(EXCERPTED RECORDS Opens)

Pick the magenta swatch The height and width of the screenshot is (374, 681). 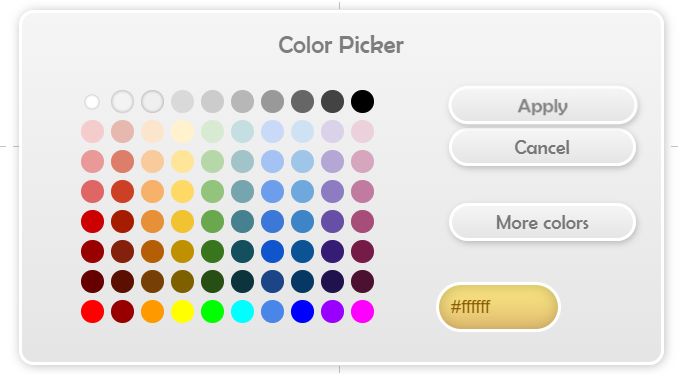[362, 311]
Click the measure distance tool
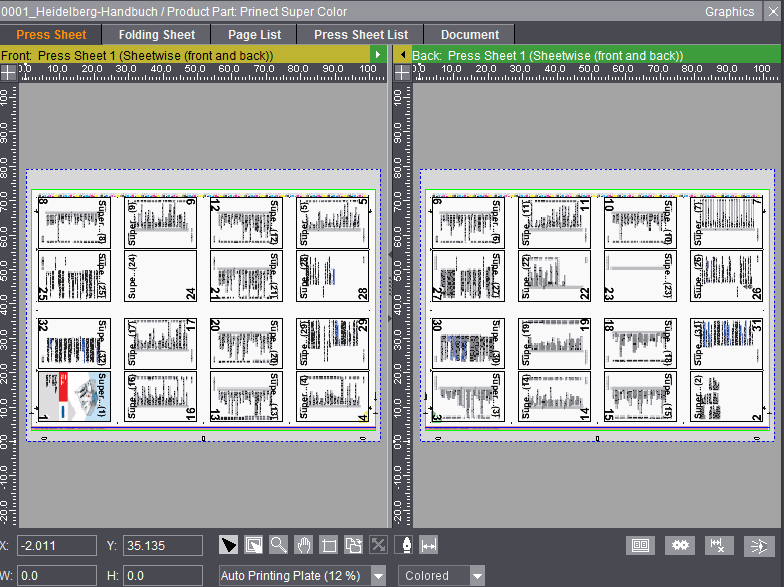 point(429,545)
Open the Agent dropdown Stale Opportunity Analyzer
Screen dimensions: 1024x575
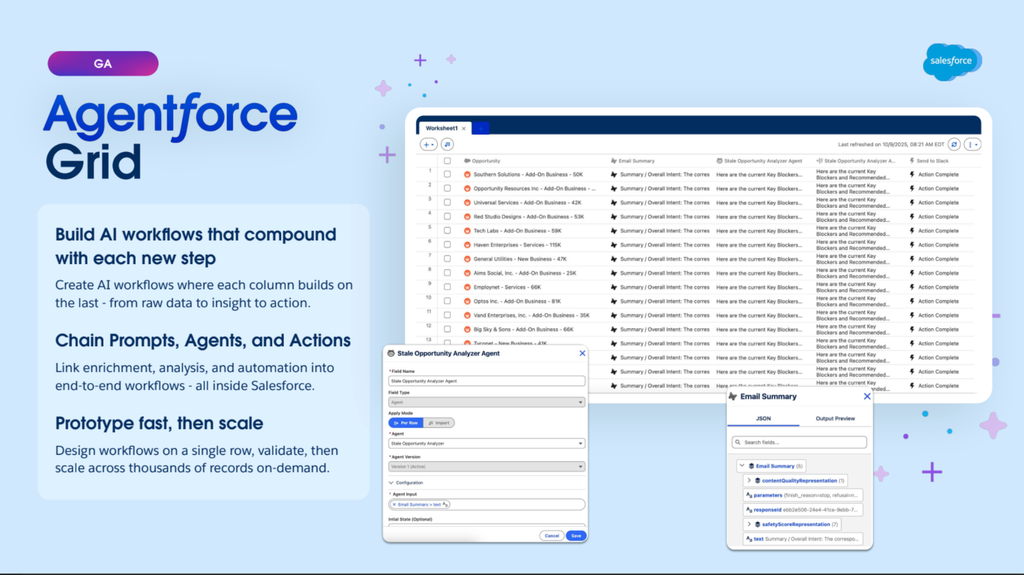point(487,444)
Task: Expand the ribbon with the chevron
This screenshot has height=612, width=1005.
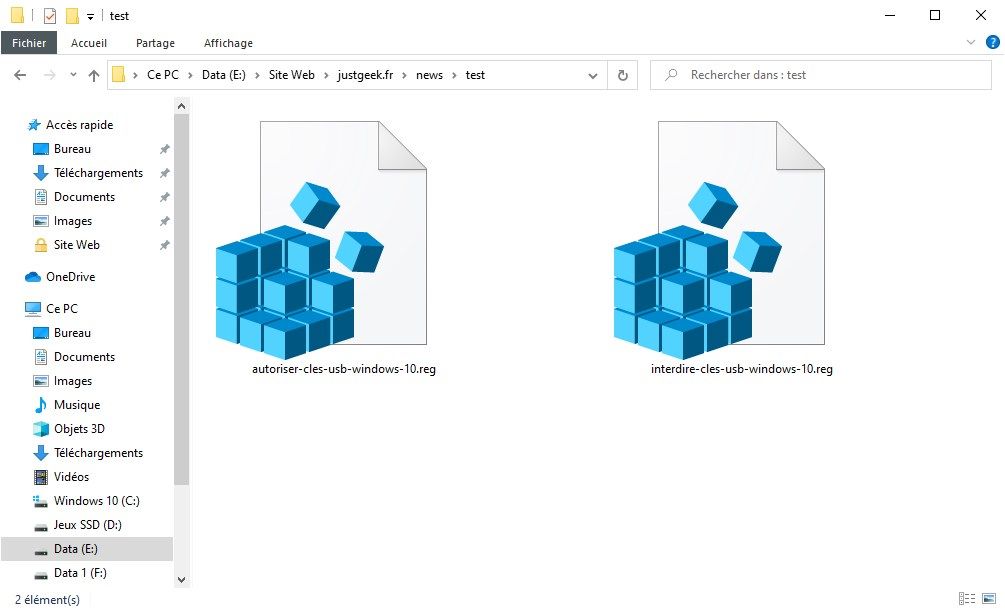Action: 970,42
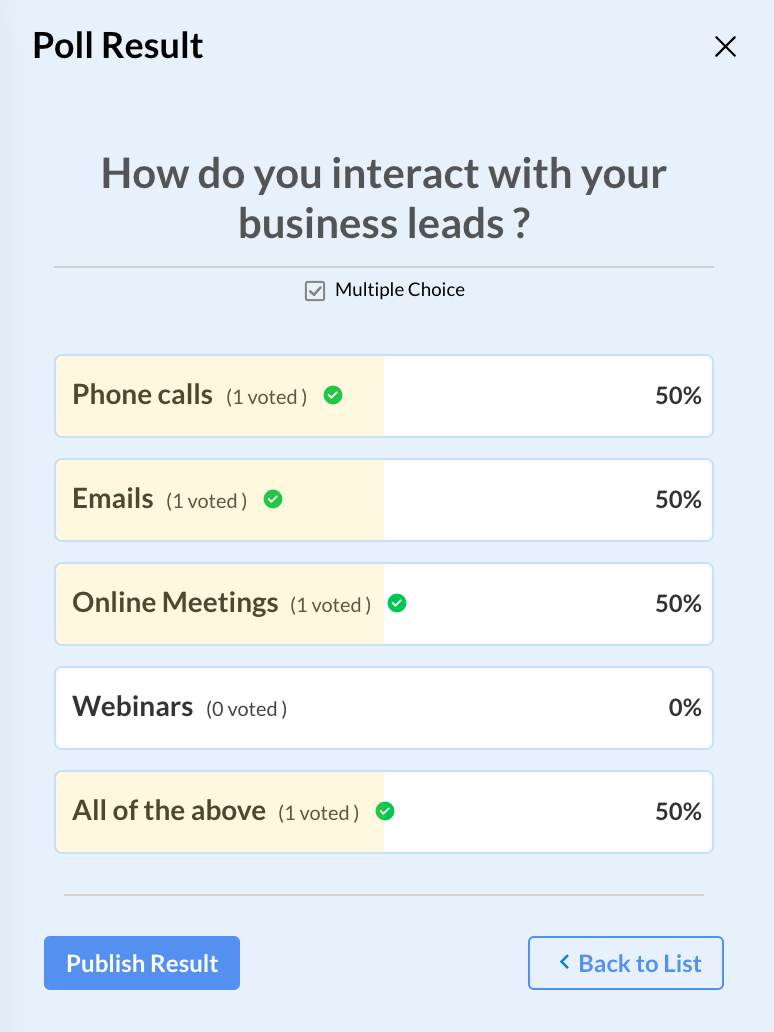Click the green checkmark beside Phone calls
774x1032 pixels.
point(332,396)
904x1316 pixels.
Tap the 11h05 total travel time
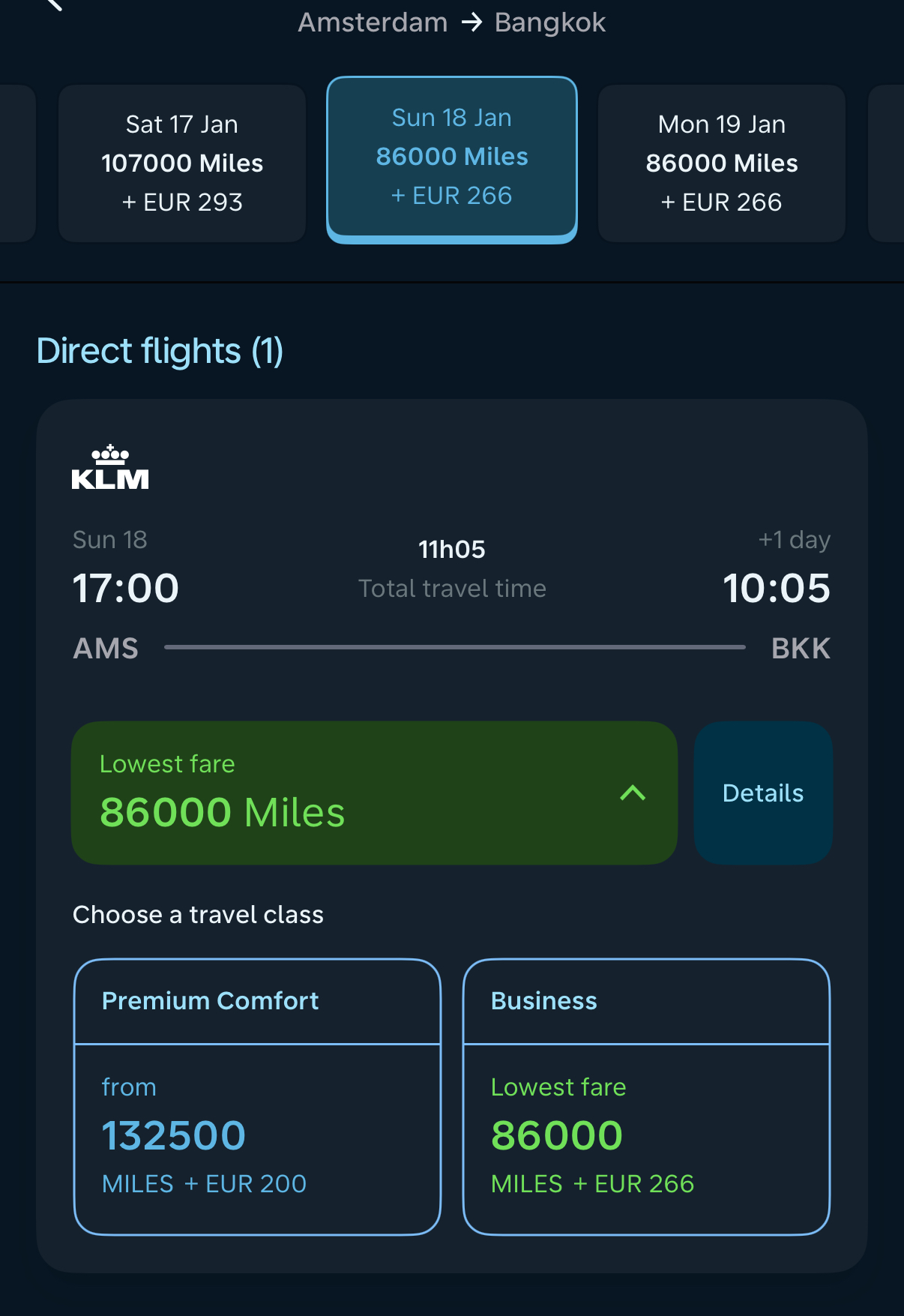(x=452, y=550)
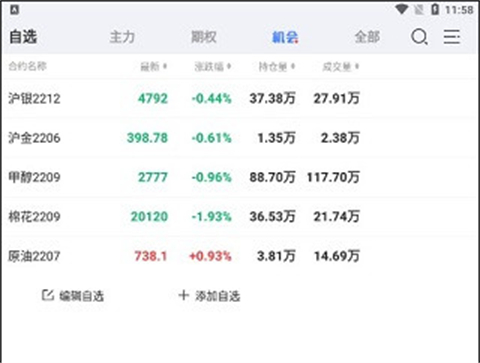Screen dimensions: 480x363
Task: Switch to the 全部 tab
Action: 367,37
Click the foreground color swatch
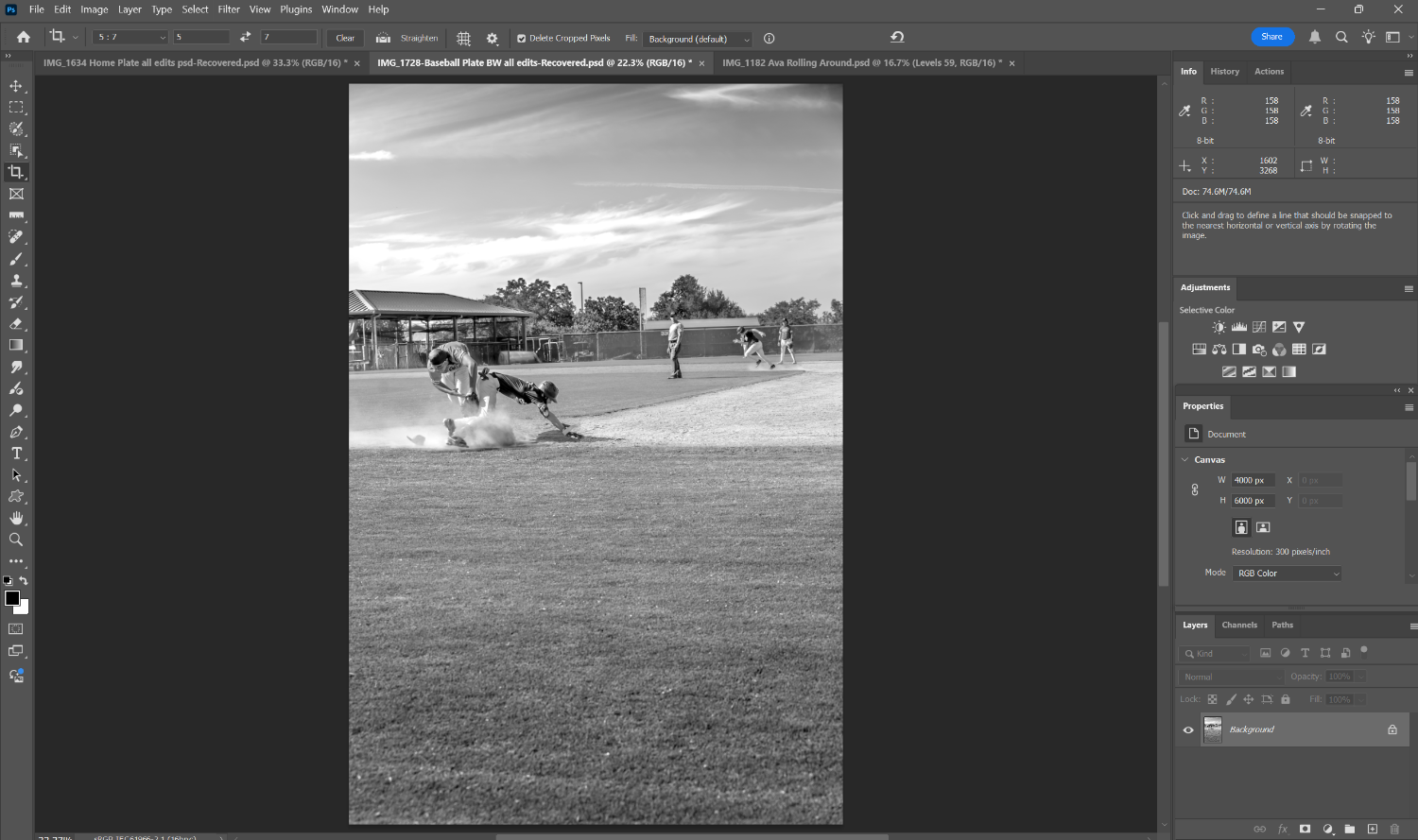The width and height of the screenshot is (1418, 840). pyautogui.click(x=12, y=598)
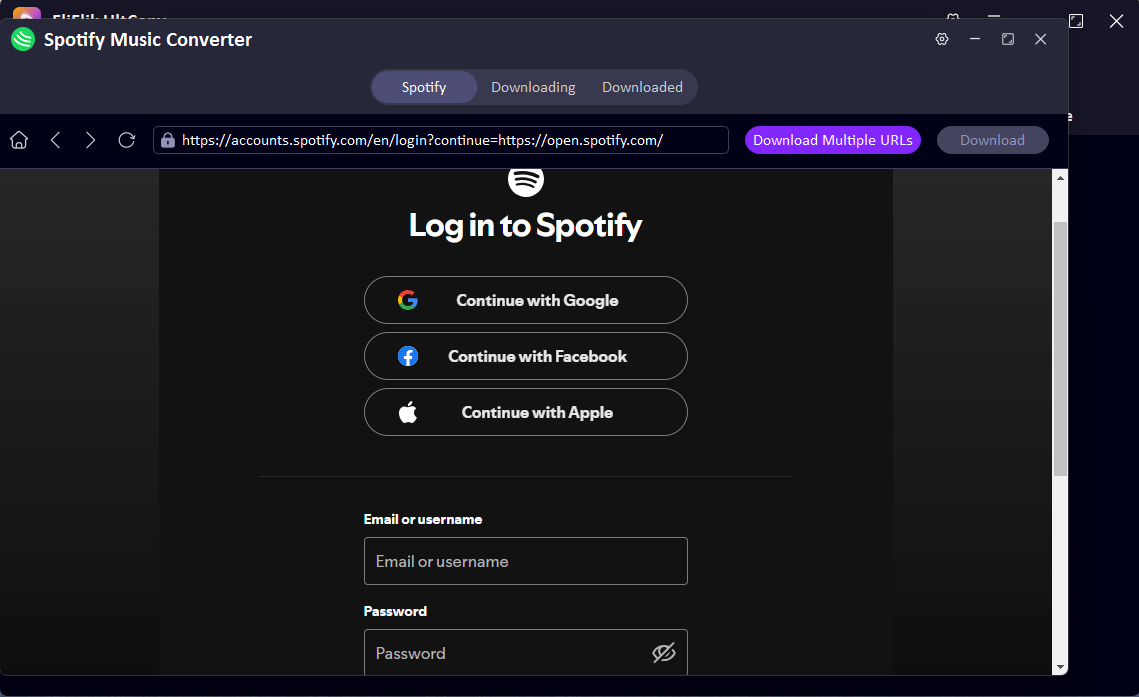Open the Downloaded tab
The height and width of the screenshot is (697, 1139).
coord(643,87)

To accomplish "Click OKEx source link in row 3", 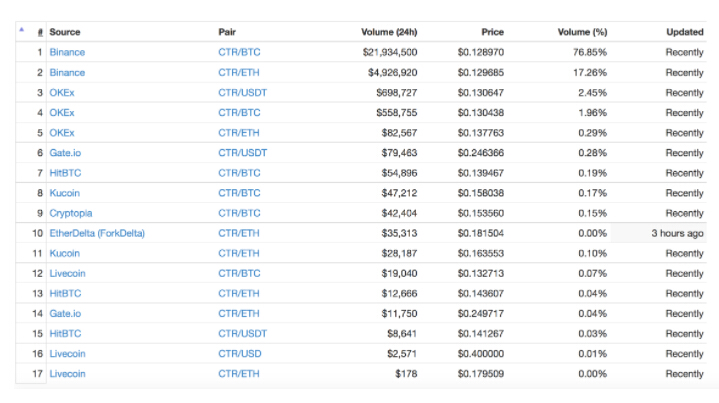I will (x=61, y=93).
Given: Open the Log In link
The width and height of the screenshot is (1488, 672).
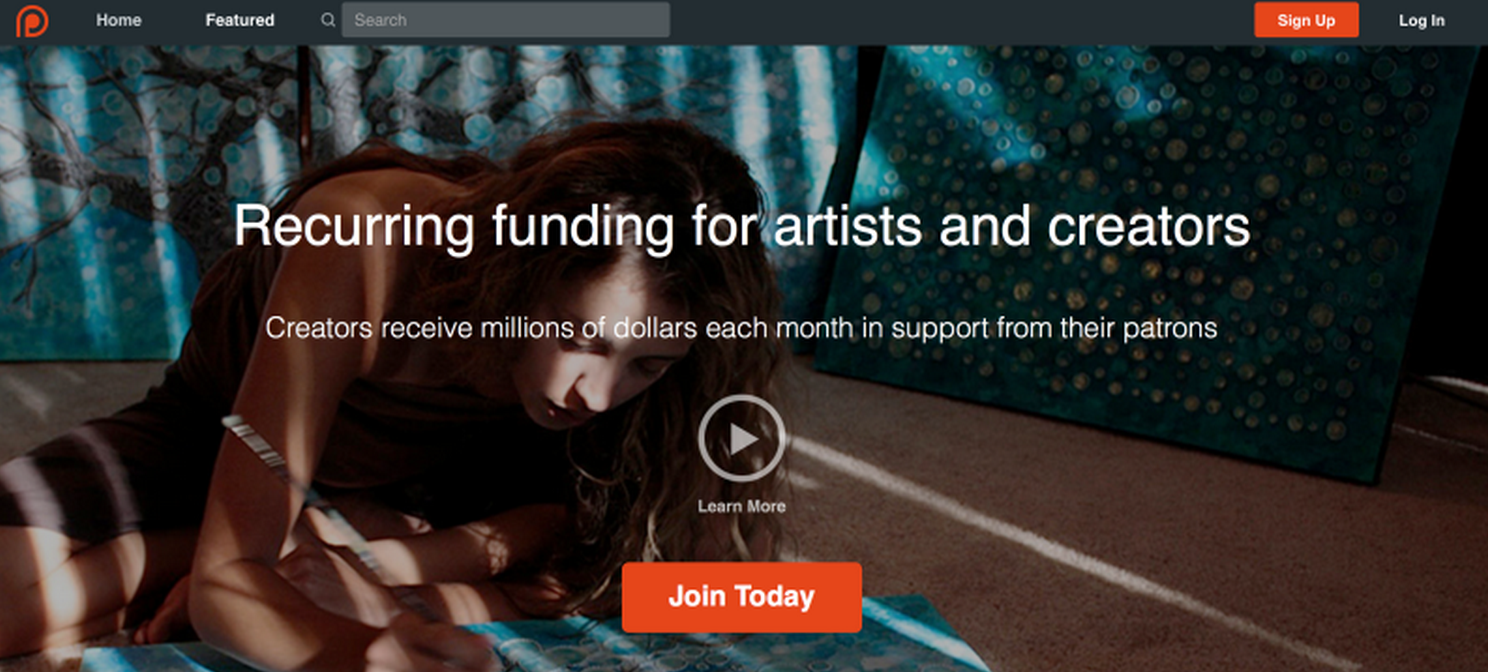Looking at the screenshot, I should (x=1421, y=20).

(EXCERPTED RECORDS Closes)

▶ **EXERCISE DETAILS**: Excluding all pictures, print exactly and only the lines from the line with "The width and height of the screenshot is (1488, 672)." through the end of the records above, both ends included.

▶ **RESULT OF THIS TASK**:
The width and height of the screenshot is (1488, 672).
Looking at the screenshot, I should (x=1421, y=20).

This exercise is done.